[Chapter 8] 8.3 Signals

8.3 Signals

We mentioned earlier that typing CTRL-Z to suspend a job is similar to typing CTRL-C to stop a job, except that you can resume the job later. They are actually similar in a deeper way: both are particular cases of the act of sending a signal to a process.

A signal is a message that one process sends to another when some abnormal event takes place or when it wants the other process to do something. Most of the time, a process send a signal to a subprocess it created. You're undoubtedly already comfortable with the idea that one process can communicate with another through an I/O pipeline; think of a signal as another way for processes to communicate with each other. (In fact, any textbook on operating systems will tell you that both are examples of the general concept of interprocess communication , or IPC.) [6]

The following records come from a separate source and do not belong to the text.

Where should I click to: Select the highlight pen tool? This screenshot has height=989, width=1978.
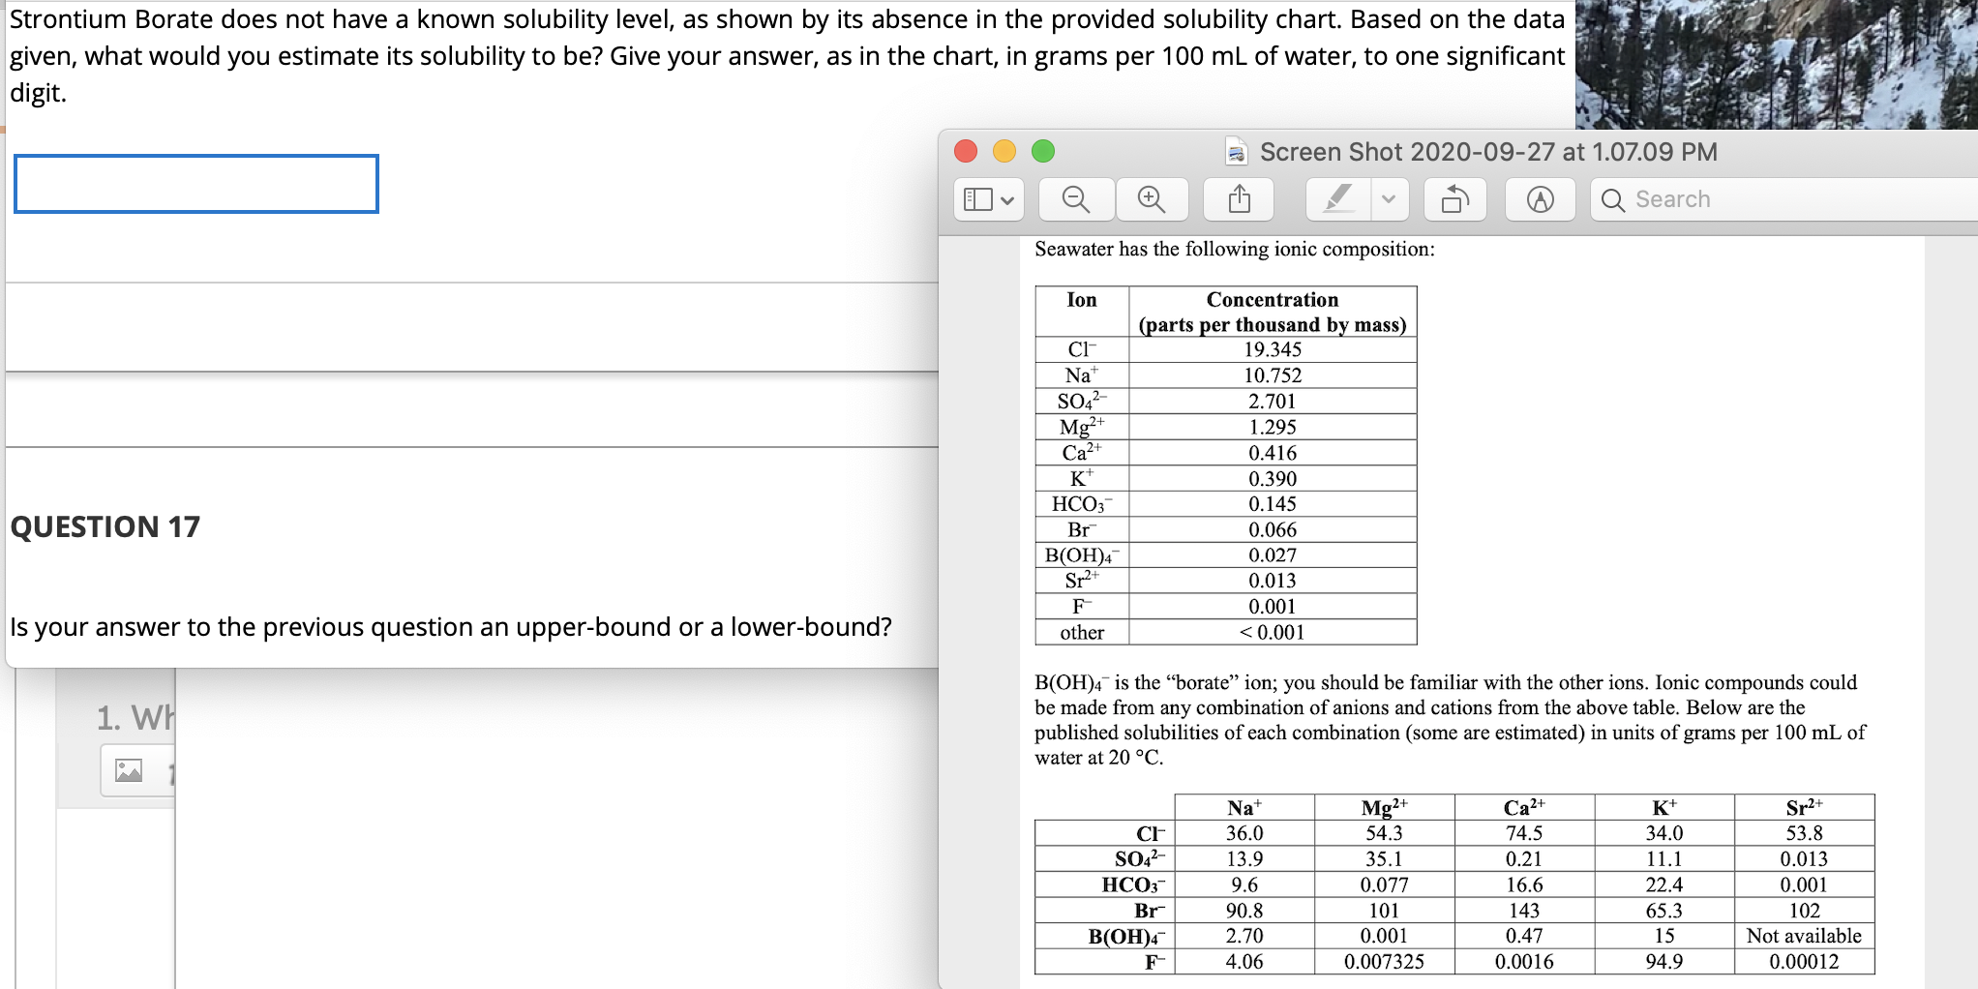coord(1338,199)
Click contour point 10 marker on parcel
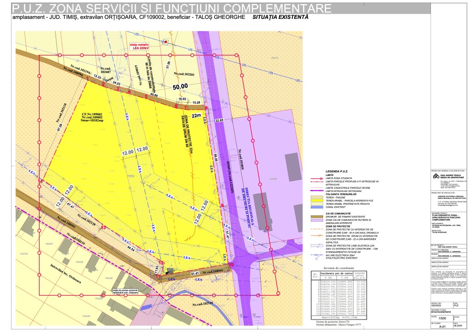470x332 pixels. 231,265
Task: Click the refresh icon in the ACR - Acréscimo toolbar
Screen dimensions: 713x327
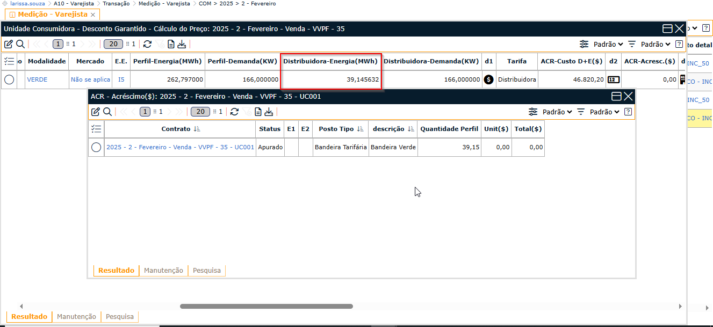Action: tap(234, 112)
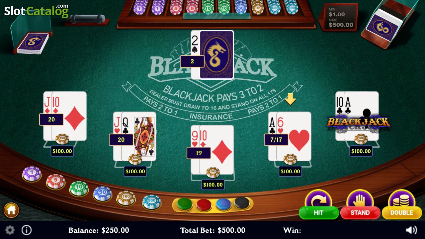The height and width of the screenshot is (239, 425).
Task: Open the home menu icon
Action: point(11,210)
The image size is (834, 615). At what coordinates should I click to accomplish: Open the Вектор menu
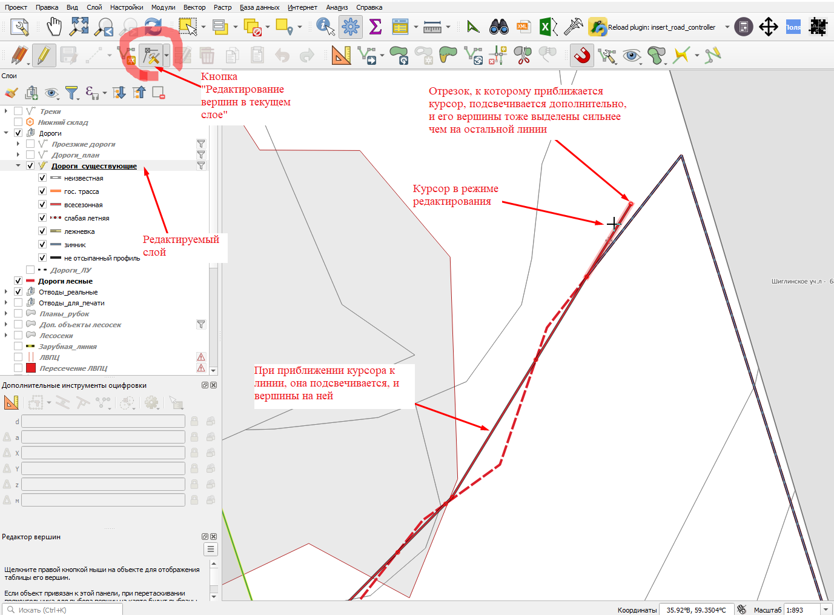(194, 7)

[6] Pipes and signals were the only IPC mechanisms in early versions of UNIX. More modern versions like System V and 4.x BSD have additional mechanisms, such as sockets, named pipes, and shared memory. Named pipes are accessible to shell programmers through the mknod(1) command, which is beyond the scope of this book.

Depending on the version of UNIX, there are two or three dozen types of signals, including a few that can be used for whatever purpose a programmer wishes. Signals have numbers (from 1 to the number of signals the system supports) and names; we'll use the latter. You can get a list of all the signals on your system, by name and number, by typing kill -l . Bear in mind, when you write shell code involving signals, that signal names are more portable to other versions of UNIX than signal numbers.

8.3.1 Control-key Signals

When you type CTRL-C , you tell the shell to send the INT (for "interrupt") signal to the current job; [CTRL-Z] sends TSTP (on most systems, for "terminal stop"). You can also send the current job a QUIT signal by typing CTRL-\ (control-backslash); this is sort of like a "stronger" version of [CTRL-C] . [7] You would normally use [CTRL-] when (and only when) [CTRL-C] doesn't work.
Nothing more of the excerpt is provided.